* Requirement *
Nothing but the lines from the one with "The width and height of the screenshot is (1149, 884)." through the final line of the entries below should be written out, each exactly as given.

── Information shown

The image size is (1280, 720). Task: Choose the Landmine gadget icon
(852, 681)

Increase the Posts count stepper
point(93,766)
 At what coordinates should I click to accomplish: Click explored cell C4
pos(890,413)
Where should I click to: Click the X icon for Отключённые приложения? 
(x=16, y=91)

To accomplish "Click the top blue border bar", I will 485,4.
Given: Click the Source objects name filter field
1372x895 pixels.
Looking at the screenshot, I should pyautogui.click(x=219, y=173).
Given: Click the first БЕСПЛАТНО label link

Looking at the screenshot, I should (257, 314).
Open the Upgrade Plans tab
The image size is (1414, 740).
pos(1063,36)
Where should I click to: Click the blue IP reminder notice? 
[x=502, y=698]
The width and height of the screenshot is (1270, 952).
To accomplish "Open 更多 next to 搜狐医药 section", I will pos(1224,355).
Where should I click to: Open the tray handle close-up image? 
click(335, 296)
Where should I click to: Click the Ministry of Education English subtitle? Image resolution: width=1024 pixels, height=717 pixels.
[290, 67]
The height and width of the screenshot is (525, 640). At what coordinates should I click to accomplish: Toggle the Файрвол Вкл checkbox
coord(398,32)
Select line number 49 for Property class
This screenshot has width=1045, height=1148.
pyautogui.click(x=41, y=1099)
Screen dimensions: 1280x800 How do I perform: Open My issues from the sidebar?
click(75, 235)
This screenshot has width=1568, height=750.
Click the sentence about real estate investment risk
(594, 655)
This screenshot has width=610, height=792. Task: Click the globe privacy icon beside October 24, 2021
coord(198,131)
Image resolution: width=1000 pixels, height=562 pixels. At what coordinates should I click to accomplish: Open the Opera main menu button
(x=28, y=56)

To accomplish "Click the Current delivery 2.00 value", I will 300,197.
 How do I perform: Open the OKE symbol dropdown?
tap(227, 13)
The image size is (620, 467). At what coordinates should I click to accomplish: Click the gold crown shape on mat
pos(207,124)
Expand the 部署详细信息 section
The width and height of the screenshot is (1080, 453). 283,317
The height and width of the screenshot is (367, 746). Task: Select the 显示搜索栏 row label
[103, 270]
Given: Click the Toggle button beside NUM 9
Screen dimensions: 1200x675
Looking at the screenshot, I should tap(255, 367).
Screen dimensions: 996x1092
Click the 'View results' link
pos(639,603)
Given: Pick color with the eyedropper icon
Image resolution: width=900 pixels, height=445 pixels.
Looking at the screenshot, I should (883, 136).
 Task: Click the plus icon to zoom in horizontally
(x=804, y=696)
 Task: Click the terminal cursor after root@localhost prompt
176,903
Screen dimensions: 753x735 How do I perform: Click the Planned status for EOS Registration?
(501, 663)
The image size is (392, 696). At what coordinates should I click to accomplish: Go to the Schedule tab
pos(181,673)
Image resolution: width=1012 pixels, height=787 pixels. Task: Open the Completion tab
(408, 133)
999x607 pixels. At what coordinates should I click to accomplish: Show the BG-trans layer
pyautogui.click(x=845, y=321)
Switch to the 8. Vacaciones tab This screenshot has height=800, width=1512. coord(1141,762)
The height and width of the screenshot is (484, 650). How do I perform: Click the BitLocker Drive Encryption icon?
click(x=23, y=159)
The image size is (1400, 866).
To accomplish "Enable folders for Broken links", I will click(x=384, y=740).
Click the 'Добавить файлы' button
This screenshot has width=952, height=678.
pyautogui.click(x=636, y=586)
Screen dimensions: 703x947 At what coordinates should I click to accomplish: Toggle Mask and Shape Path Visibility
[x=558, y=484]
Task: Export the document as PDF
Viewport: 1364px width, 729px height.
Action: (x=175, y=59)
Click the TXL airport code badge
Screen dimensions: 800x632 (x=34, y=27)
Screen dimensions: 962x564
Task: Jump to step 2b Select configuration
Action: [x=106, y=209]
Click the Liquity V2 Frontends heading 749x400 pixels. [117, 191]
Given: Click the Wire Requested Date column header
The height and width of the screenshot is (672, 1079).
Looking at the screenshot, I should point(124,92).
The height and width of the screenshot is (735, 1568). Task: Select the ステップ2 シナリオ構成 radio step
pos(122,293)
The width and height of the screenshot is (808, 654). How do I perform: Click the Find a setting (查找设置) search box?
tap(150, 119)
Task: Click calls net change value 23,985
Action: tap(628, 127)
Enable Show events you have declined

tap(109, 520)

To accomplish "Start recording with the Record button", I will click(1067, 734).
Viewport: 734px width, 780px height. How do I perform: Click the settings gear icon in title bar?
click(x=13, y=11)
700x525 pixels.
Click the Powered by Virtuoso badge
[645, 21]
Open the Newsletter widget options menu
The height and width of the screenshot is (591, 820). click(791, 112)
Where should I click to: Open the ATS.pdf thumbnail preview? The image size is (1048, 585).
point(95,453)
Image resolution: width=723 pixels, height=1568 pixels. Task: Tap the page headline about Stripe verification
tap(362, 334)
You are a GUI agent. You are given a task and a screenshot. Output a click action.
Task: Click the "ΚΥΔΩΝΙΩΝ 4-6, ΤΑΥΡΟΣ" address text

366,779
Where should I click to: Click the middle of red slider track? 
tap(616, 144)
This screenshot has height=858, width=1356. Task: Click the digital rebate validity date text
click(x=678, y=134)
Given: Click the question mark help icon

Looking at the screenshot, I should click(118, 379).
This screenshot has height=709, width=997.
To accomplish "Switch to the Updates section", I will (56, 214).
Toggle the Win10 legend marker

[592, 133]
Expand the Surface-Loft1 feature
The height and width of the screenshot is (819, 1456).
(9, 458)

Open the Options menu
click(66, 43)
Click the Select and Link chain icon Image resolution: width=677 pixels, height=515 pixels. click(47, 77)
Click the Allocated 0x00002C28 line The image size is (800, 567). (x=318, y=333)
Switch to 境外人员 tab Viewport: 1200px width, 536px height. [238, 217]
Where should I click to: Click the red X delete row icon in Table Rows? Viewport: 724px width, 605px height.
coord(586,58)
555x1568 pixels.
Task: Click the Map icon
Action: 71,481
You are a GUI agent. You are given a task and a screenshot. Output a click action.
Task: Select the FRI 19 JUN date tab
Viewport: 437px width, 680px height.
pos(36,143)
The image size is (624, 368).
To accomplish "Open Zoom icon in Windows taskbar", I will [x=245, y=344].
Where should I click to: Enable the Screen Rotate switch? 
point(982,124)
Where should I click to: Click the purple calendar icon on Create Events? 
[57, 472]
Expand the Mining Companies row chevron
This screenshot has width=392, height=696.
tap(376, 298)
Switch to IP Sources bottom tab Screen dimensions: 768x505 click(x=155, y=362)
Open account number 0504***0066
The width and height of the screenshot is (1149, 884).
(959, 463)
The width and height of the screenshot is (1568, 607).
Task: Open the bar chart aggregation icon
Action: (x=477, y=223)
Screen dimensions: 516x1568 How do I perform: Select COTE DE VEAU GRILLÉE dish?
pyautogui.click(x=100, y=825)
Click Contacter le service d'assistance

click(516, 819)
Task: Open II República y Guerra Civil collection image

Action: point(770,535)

────

* Output below *
The width and height of the screenshot is (1149, 884).
(959, 463)
The width and height of the screenshot is (1568, 607).
Task: Open the bar chart aggregation icon
Action: (x=477, y=223)
Screen dimensions: 516x1568 How do I perform: Select COTE DE VEAU GRILLÉE dish?
pyautogui.click(x=100, y=825)
Click Contacter le service d'assistance

click(516, 819)
Task: Open II República y Guerra Civil collection image

Action: point(770,535)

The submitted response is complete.